Greg Combet, acting minister for defense, announced the contract to complete a "Domestic Design Study for the Future Submarine Project," SEA 1000.
"As outlined in the White Paper, the government has decided to acquire 12 new Future Submarines, to be assembled in South Australia," Combet said in a written statement.
"This project will be the largest and most complex defence procurement undertaken in Australia's history. The Rand Corp. brings internationally recognized expertise to the Domestic Design Study having completed similar studies for both the United States and United Kingdom governments."
The study is to be finished by February, and the government has previously stated that it wants to start detailed design work for the first boat by 2013, with the boats being built in Adelaide.
The government's main defense procurement body, the Defence Materiel Organization, will then consider its options based on the Rand research about which companies have the physical capability and strategic knowledge to work on the manufacturing and supply contracts, Combet said.

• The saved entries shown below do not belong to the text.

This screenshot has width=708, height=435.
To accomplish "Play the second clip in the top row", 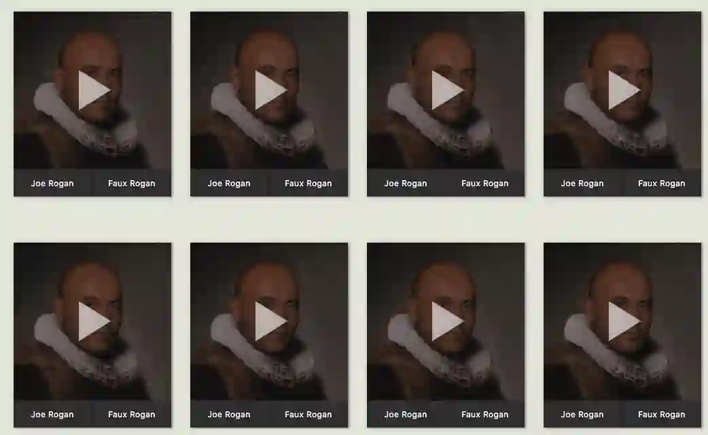I will 270,90.
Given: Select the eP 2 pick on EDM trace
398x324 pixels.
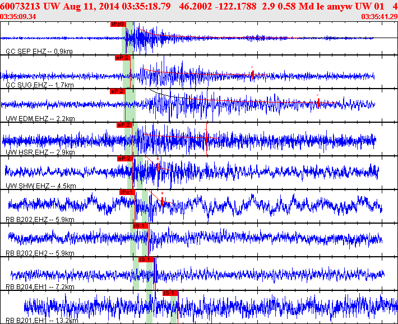Looking at the screenshot, I should click(x=118, y=91).
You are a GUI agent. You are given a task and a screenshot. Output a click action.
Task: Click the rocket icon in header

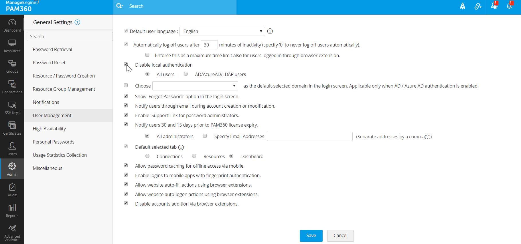point(463,6)
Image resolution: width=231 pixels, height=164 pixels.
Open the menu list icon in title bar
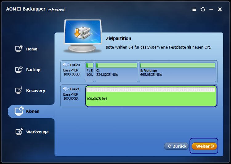194,9
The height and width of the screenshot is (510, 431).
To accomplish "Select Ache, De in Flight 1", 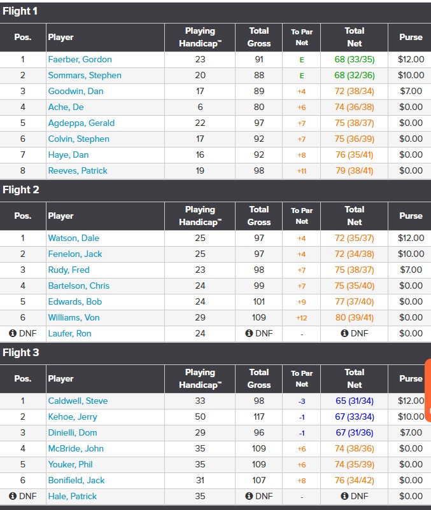I will pyautogui.click(x=66, y=107).
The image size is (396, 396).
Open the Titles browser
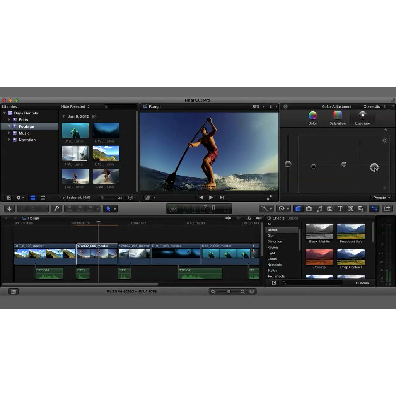[x=340, y=208]
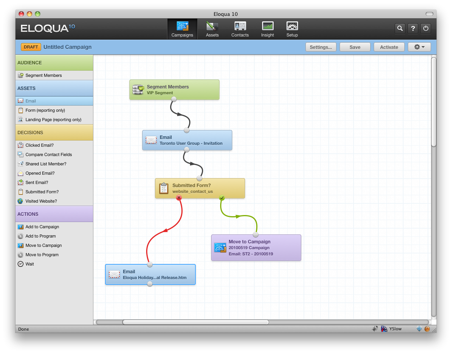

A request for tender for the study went out in August after the defense white paper, published in May, noted that the six Collins-class submarines with the Royal Australian Navy will be replaced by 12 conventional submarines by around 2025. Their operational life could extend "well into the 2050s and possibly beyond," the document said. Close cooperation with U.S. companies is likely.
The 3,000-ton diesel-electric Collins-class boats were built by ASC, formerly the Australian Submarine Corp., between 1996 and 2003. They replaced six Oberon-class vessels commissioned between 1967 and 1978.
ASC is a wholly government-owned defense company based at Osborne in Adelaide, South Australia. It has the contract to maintain its Collins-class submarines for their operational lifespan under a $3 billion contract. For this reason ASC looked well placed, at least on paper, to get a large chunk of any future submarine replacement build-and-maintain work.
However, in late September the government let it be known that it was not happy with the performance of ASC over its maintenance of the Collins-class boats. In a verbal shot over the bow of ASC, an unnamed government source was quoted in the media saying that the navy could get no more than three of its Collins-class boats to sea at any one time because of repair issues and scheduling.
ASC was also criticized for not acting swiftly to hire a new chief executive, despite an international search, and that ASC could not draw on the best international talent.
ASC has ongoing business with the government through its 2005 contract as the preferred shipbuilder for three AEGIS-based Australian air warfare destroyers. The ships are being built under the SEA 4000 project and are scheduled for service in 2013.
In February the Ministry of Defense appointed Rear Adm. Rowan Moffitt to head the Future Submarine Program, SEA 1000.